WHAT TO PRODUCE
Up to and including the line with "[до обраного] (1268, 449)", reproduce the listing below exactly, beginning at its first line.

+ + +

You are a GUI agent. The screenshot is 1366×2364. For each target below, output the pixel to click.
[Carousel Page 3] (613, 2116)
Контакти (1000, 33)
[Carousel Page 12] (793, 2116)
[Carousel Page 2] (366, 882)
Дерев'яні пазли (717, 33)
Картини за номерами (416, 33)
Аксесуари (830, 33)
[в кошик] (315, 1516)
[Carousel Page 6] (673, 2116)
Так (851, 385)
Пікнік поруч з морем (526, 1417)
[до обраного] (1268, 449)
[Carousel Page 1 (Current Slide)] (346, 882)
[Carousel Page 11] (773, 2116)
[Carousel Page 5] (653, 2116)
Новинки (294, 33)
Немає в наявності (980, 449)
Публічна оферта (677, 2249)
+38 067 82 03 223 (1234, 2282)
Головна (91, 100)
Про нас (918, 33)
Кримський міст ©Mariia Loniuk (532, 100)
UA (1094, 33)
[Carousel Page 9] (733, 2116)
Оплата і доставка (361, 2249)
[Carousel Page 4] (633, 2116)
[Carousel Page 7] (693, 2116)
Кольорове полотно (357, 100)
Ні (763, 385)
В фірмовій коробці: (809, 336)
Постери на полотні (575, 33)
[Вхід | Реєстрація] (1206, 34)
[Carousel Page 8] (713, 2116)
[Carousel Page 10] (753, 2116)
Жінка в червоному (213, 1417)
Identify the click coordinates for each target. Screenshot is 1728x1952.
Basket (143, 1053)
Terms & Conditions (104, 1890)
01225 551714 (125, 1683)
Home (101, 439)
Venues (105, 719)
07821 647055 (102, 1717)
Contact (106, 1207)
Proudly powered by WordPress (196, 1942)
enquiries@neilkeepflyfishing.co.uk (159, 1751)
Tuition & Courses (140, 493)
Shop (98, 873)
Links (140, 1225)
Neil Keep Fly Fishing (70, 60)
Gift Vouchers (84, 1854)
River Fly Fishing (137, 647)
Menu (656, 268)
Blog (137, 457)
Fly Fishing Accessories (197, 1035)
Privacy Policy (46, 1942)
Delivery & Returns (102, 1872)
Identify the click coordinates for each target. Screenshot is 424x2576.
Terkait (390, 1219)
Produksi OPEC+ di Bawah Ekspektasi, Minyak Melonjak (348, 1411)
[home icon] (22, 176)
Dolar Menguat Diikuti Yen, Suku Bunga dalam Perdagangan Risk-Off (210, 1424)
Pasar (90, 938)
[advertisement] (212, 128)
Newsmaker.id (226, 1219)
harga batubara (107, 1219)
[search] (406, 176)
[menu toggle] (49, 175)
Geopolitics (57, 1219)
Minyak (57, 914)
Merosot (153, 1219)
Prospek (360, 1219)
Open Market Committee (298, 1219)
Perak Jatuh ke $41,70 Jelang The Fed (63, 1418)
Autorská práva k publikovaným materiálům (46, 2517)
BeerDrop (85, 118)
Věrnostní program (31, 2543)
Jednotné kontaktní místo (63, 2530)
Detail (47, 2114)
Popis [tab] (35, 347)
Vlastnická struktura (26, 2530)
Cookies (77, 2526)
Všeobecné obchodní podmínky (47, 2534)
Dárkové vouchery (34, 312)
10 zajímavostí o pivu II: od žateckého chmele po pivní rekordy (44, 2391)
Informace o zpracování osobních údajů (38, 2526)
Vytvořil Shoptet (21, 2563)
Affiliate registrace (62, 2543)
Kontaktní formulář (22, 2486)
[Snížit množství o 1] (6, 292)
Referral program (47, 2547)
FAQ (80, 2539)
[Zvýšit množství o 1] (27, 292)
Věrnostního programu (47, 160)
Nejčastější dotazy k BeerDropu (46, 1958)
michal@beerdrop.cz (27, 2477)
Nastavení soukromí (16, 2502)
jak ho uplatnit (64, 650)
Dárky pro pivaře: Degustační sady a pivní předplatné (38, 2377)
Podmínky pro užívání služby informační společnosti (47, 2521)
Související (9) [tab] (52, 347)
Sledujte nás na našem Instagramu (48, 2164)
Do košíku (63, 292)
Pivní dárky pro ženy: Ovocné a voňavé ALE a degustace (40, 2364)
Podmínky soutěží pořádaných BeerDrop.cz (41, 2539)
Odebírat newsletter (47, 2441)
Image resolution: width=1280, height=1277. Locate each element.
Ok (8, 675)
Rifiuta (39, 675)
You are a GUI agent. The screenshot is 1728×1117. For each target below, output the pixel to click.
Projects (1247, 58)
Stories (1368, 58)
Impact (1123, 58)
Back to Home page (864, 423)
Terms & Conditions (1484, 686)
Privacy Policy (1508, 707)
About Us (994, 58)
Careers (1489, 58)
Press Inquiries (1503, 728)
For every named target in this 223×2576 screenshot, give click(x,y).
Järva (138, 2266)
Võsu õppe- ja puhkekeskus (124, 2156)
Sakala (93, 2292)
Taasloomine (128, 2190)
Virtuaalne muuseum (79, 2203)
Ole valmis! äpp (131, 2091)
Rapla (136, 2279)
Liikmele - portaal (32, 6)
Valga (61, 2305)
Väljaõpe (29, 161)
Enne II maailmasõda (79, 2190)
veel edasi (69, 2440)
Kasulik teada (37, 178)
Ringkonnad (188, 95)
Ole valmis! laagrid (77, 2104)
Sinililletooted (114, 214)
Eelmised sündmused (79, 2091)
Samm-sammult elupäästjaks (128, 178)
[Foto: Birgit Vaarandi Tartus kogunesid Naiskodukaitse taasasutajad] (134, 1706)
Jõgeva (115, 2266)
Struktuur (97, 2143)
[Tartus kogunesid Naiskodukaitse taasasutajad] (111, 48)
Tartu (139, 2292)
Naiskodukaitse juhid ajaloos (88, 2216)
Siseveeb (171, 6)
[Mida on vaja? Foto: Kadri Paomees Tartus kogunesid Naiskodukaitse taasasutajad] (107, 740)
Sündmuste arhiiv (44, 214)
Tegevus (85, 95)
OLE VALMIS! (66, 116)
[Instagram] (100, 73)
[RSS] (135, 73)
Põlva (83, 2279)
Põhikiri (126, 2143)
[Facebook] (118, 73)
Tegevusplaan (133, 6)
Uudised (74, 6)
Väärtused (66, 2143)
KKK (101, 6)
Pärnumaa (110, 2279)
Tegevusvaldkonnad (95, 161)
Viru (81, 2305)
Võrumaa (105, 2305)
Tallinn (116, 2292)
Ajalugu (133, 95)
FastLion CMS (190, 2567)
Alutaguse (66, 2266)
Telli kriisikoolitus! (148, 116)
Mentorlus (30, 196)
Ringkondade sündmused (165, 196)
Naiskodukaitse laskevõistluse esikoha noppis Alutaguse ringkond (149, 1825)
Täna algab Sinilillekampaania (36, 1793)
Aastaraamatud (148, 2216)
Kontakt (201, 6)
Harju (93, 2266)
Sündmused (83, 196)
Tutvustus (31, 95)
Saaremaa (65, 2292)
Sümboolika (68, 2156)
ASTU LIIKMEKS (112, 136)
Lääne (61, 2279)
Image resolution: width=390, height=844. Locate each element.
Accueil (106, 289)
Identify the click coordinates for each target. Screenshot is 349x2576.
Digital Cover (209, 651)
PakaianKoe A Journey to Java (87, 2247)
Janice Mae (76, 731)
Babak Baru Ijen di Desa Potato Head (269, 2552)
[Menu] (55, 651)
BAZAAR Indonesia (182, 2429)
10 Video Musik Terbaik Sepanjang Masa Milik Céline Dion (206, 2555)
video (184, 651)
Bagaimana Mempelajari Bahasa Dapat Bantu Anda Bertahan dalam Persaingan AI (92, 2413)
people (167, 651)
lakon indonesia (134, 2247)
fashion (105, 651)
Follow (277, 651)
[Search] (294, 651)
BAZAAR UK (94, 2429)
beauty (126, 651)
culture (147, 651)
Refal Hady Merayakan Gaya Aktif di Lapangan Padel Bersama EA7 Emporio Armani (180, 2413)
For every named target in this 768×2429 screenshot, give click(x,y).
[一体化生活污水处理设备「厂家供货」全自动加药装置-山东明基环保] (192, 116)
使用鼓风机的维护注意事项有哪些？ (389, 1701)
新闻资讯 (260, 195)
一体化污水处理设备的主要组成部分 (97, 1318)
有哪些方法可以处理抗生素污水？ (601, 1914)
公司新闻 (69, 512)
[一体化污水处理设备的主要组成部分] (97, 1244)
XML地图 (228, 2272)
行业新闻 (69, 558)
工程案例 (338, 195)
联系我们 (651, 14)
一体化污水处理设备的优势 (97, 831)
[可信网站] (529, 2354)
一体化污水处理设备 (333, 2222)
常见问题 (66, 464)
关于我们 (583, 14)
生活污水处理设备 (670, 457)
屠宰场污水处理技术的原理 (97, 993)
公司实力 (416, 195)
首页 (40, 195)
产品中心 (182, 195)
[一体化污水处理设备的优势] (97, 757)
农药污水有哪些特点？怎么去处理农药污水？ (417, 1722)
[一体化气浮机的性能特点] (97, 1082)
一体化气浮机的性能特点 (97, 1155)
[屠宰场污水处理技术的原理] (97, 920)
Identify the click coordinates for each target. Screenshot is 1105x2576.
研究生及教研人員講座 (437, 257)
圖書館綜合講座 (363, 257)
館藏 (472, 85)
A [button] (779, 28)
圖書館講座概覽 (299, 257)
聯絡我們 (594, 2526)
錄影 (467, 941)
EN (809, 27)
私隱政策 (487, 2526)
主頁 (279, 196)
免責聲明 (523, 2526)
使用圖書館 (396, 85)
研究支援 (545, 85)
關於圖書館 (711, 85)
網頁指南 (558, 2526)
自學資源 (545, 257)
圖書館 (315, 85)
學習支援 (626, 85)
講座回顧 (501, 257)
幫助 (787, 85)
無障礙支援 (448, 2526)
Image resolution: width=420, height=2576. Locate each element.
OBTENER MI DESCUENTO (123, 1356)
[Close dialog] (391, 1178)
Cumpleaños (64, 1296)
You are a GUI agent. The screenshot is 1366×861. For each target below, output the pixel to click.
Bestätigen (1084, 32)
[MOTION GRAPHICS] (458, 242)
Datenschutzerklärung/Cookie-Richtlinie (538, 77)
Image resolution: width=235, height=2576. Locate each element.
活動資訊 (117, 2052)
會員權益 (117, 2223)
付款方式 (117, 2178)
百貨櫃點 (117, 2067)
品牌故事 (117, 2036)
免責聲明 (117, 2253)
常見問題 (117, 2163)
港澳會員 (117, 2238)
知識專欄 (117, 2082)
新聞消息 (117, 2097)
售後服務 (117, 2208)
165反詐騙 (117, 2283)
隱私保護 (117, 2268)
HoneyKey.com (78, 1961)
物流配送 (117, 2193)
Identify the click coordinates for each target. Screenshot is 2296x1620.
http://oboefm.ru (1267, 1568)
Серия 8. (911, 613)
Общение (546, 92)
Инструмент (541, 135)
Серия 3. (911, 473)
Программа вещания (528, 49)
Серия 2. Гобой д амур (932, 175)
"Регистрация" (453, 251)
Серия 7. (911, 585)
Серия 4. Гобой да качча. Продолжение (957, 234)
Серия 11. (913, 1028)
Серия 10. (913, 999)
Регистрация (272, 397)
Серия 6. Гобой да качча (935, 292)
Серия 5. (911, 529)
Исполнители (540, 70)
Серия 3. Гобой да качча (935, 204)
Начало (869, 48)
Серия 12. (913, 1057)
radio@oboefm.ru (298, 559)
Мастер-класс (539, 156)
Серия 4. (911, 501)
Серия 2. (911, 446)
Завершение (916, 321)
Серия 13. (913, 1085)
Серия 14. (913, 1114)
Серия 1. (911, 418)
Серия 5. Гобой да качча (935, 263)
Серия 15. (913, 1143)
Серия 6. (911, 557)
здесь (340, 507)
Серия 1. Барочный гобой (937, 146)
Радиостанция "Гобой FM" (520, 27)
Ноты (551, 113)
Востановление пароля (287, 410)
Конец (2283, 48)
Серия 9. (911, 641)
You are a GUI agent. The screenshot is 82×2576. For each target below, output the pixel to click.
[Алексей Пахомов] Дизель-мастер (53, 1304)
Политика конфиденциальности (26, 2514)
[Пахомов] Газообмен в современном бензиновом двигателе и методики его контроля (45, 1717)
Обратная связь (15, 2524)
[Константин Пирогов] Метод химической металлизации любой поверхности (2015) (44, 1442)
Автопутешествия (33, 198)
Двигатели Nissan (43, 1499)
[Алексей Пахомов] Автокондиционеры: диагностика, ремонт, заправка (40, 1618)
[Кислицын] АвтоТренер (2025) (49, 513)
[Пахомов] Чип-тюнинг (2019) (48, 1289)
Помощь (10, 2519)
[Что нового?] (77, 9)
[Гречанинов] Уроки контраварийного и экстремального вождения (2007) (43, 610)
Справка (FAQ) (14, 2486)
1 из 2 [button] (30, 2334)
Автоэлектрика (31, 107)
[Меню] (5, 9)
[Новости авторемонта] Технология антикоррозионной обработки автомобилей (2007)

+ + +

EXERCISE OUTPUT
You are a GUI agent. The screenshot is 1366×2364. For each target below, output the pixel to click.
[Carousel Page 3] (613, 2116)
Контакти (1000, 33)
[Carousel Page 12] (793, 2116)
[Carousel Page 2] (366, 882)
Дерев'яні пазли (717, 33)
Картини за номерами (416, 33)
Аксесуари (830, 33)
[в кошик] (315, 1516)
[Carousel Page 6] (673, 2116)
Так (851, 385)
Пікнік поруч з морем (526, 1417)
[до обраного] (1268, 449)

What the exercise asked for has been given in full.